### Supplied passage
------------------------------

PUTNEY—During the final days of the calendar year, when town officials put together the next fiscal year’s budget for consideration at March’s Town Meeting, representatives from different nonprofit and social-service groups lobby selectboards to get funding through municipal taxes.
This year, the Putney Selectboard unanimously agreed to put two natural-resources-related items on next year’s town budget.
At Town Meeting, voters will see a $650 line item for the Southeastern Vermont Watershed Alliance to support their water quality monitoring. The nonprofit Alliance routinely tests brooks and rivers in the county — often in or near popular recreation spots — for E. coli and other bacteria and pollutants and makes these reports available to the public.
Ann Kerrey, chair of the town’s conservation commission, spoke in favor of funding the Alliance. She said the organization works with town officials to identify good spots for water testing, and their efforts can help a town locate problem sites.
Kerrey mentioned a spot on the Sacketts Brook that had unusually high E. coli levels last summer, and the mystery of where the runoff originated — a fertilized field? A bad septic system?
The Alliance’s testing can help find the problem area by testing various spots along the brook, she said.
“I think they should be supported,” Kerrey said.

------------------------------

### Study material
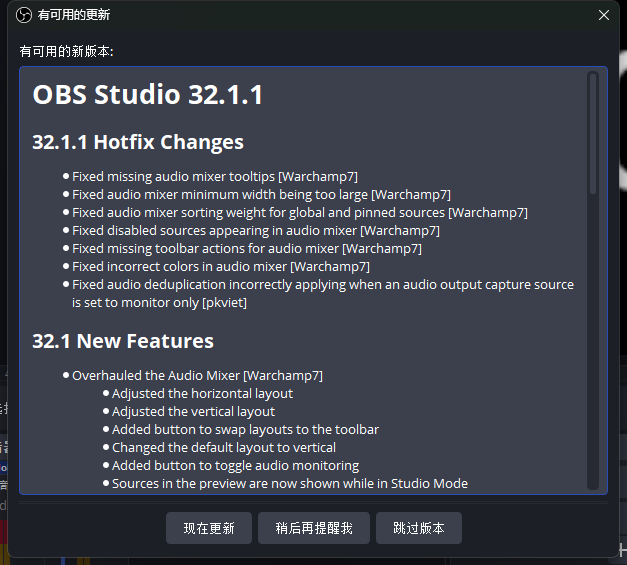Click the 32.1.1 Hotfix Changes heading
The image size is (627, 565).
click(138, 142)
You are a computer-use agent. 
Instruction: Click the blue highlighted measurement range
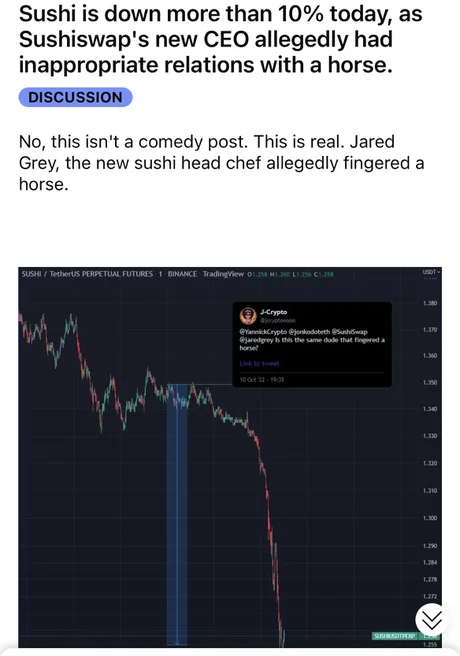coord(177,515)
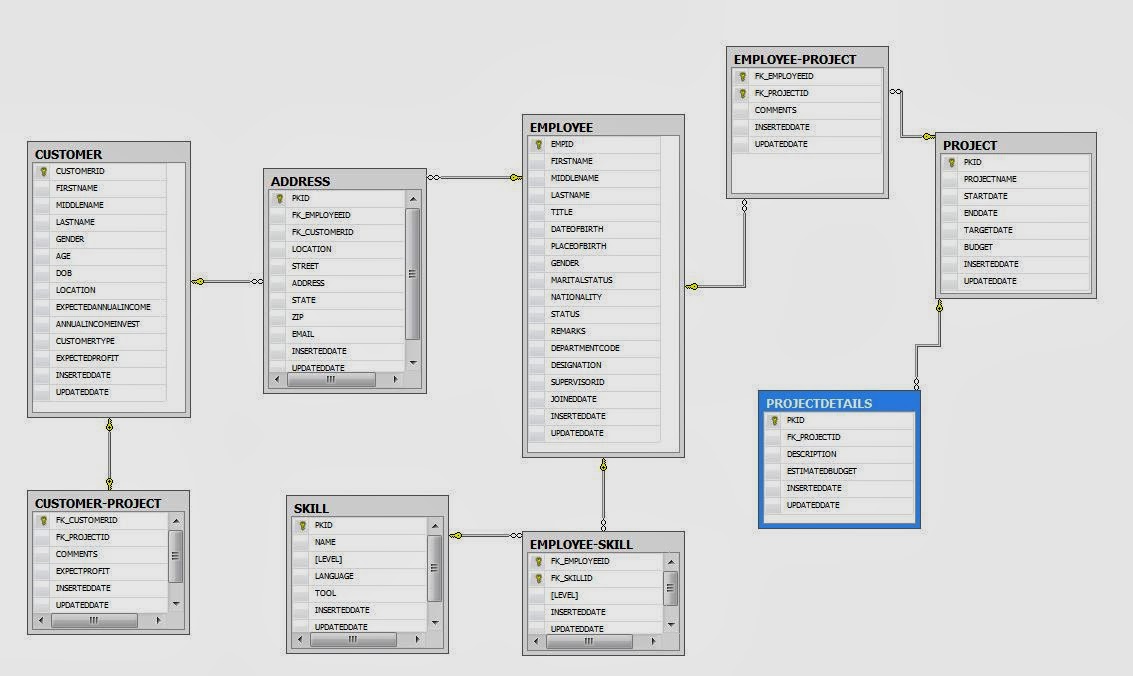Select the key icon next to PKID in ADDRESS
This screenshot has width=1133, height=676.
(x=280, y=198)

------------------------------

### Prompt
Rewrite the passage on Putney's town budget, starting at "At Town Meeting, voters" and ending at "locate problem sites.", substituting "Coalition" for every "Alliance".

### Response for this exercise
At Town Meeting, voters will see a $650 line item for the Southeastern Vermont Watershed Coalition to support their water quality monitoring. The nonprofit Coalition routinely tests brooks and rivers in the county — often in or near popular recreation spots — for E. coli and other bacteria and pollutants and makes these reports available to the public.
Ann Kerrey, chair of the town’s conservation commission, spoke in favor of funding the Coalition. She said the organization works with town officials to identify good spots for water testing, and their efforts can help a town locate problem sites.